Seorang anak lelaki berusia tujuh belas tahun mencoba mencari beberapa ranting kayu bakar di hutan untuk dijual. Matanya melirik ke berbagai arah, memperhatikan ranting kayu yang bisa ia bawa pulang, kemudian ia keringkan di rumah, lalu ia jual. Ini bukan pertama kalinya lelaki itu mencari kayu bakar, beberapa kali ia pergi ke hutan, namun yang didapat hanyalah tumpukan daun-daun kering berjatuhan di tanah, dimana kelak dedaunan itu akan berubah menjadi tanah.
Hari ini lain dari biasanya, lelaki itu mendapatkan banyak sekali kayu-kayu bakar.
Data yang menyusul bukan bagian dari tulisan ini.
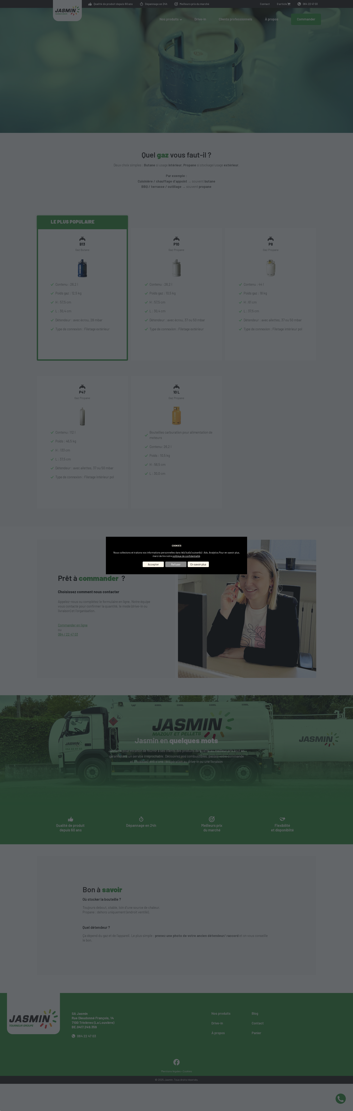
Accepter (153, 564)
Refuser (176, 564)
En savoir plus (198, 564)
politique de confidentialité (186, 556)
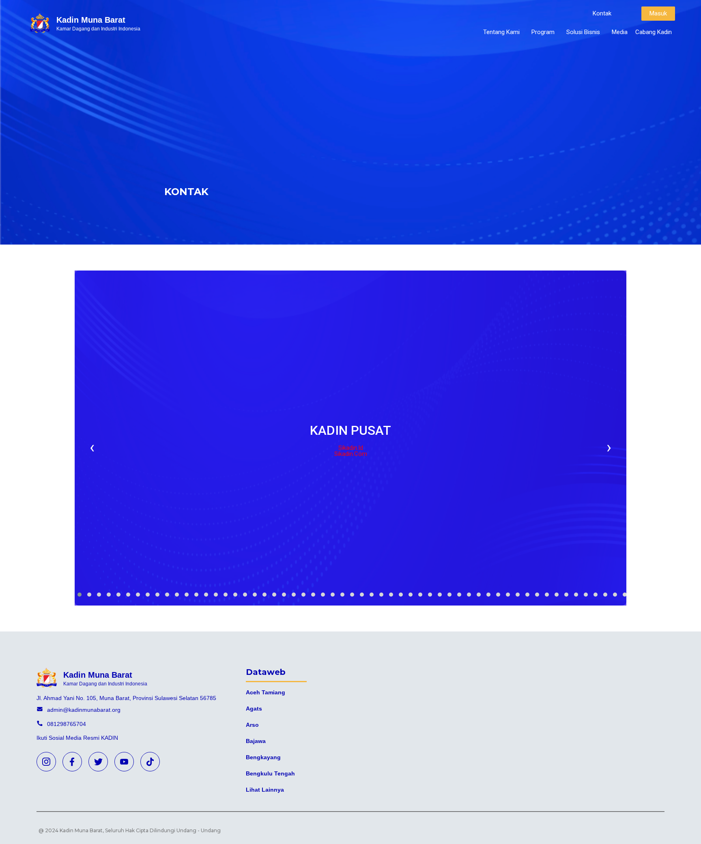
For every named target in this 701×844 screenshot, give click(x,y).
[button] (602, 13)
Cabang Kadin (653, 32)
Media (620, 32)
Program (543, 32)
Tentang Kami (501, 32)
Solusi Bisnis (583, 32)
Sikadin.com (350, 454)
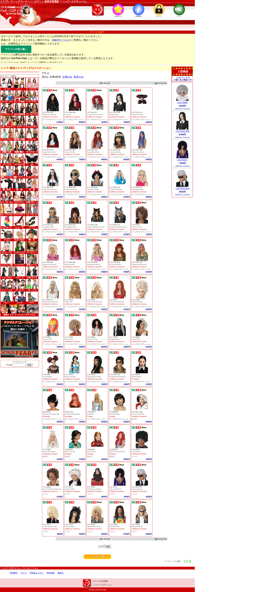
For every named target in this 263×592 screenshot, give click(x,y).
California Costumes (50, 117)
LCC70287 (47, 524)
Ia bawa ranting-ranting pohon di punggungnya yang kekar. Selama perjalanan pulang, ia berangan-angan akan mendapatkan banyak uang setelah kayu bakarnya terjual habis.
"Esok hari aku akan makan makanan lezat." Ujarnya dalam hati.
Mentari telah meninggi tepat di atas kepala. Lelaki itu telah sampai di rumah, ia jemur semua kayu bakar yang telah dibawa di halaman depan rumahnya. Lelaki itu tak sabar menanti kayu-kayunya kering. Dua jam berlalu, awan hitam telah menutup langit biru. Alangkah kecewanya lelaki itu, segera ia ambil kayu-kayu yang dijemur. Wajahnya cemberut, meluapkan semburat kekecewaan akan harapan-harapan saat perjalanan pulang.
"Esok hari aku akan makan apa? Kayu-kayuku belum kering dan siap dijual."
Sambil mengeluh, lelaki itu menatap perutnya yang sedari pagi belum diisi makanan. Tenggorokannya kering sebab tak terbasuh sedikit pun air. Ia mengiba pada langit, seraya memohon keajaiban agar esok hari dirinya bisa makan tanpa harus meminta pada orang lain, meski hanya dengan sepotong roti kering yang hambar.
Lelaki itu kembali mengeluh, sadar bahwa ia tak bisa mengandalkan keajaiban. Baginya, keajaiban akan hadir tatkala semua usaha telah dilakukan. Kejaiban tak datang secara tiba-tiba, membutuhkan perjuangan yang lama.
"Ah, tampaknya aku tak akan mendapatkan keajaiban."